The analysis of cell phone data can already be used to predict mobility patterns after major natural disasters. Now, a new peer-reviewed scientific study suggests that travel patterns may also be predictable using tweets generated following large disasters. In “Quantifying Human Mobility Perturbation and Resilience in Hurricane Sandy,” co-authors Qi Wang and John Taylor analyze some 700,000 geo-tagged tweets posted by ~53,000 individuals as they moved around over the course of 12 days. Results of the analysis confirm that “Sandy did impact the mobility patterns of individuals in New York City,” but this “perturbation was surprisingly brief and the mobility patterns encouragingly resilient.
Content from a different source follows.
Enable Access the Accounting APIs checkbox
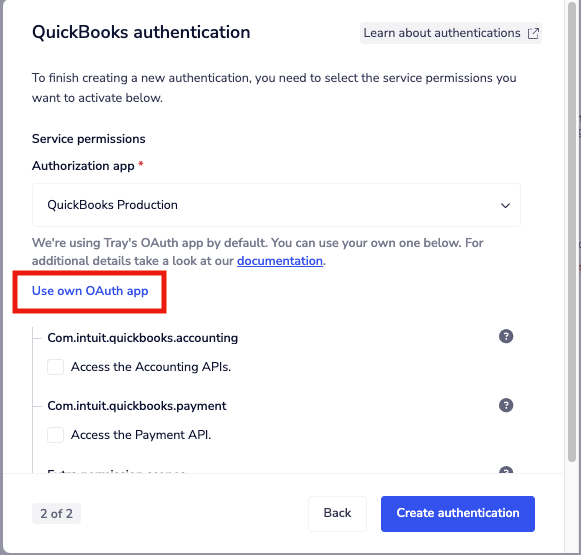581x555 pixels. pos(55,367)
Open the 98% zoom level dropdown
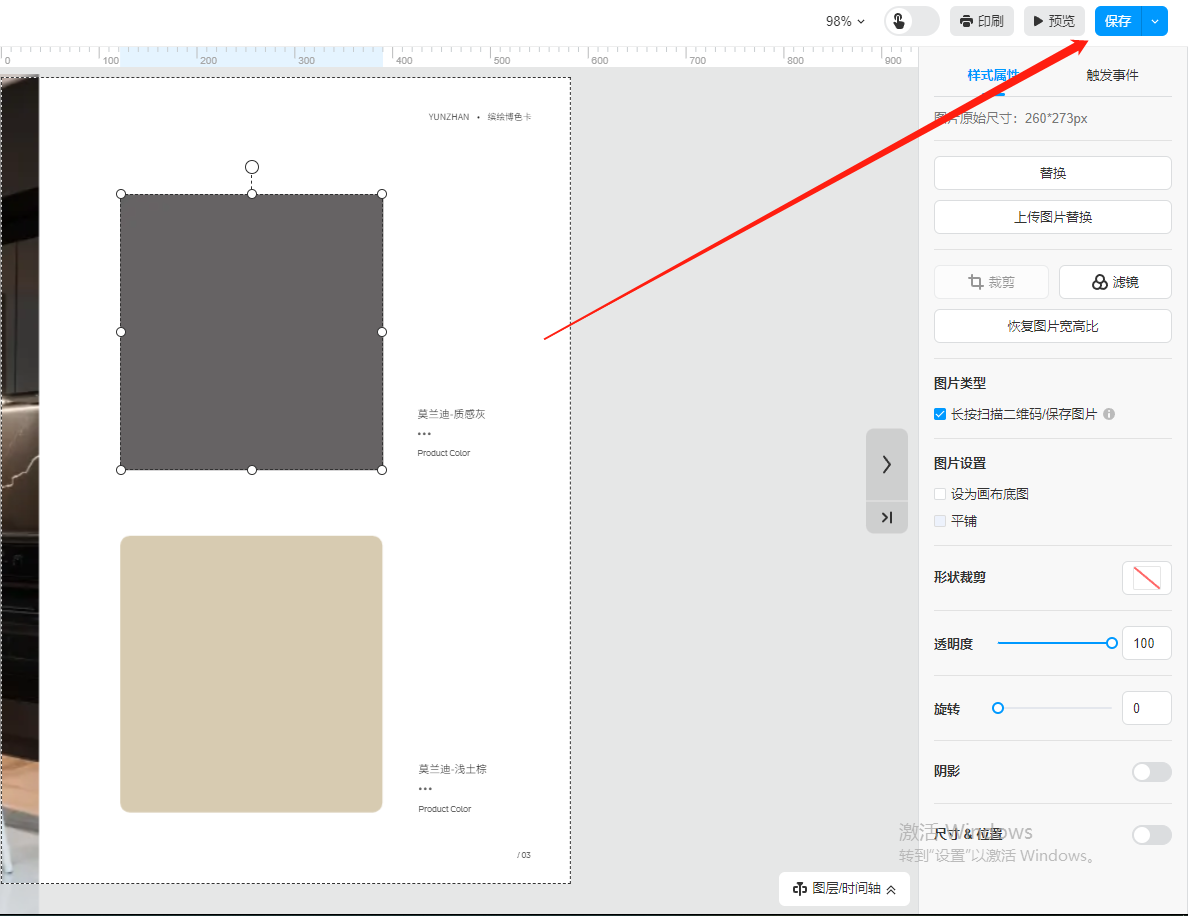This screenshot has height=916, width=1188. click(x=845, y=21)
This resilience occurred even in the large-scale absence of mobility infrastructure.”

Twitter Mobility

In sum, this new study suggests that “Human mobility appears to possess an inherent resilience—even in perturbed states—such that movement deviations, in aggregate, follow predictable patterns in hurricanes. Therefore, it may be possible to use human mobility data collected in steady states to predict perturbation states during extreme events and, as a result, develop strategies to improve evacuation effectiveness & speed critical disaster response to minimize loss of life and human suffering.”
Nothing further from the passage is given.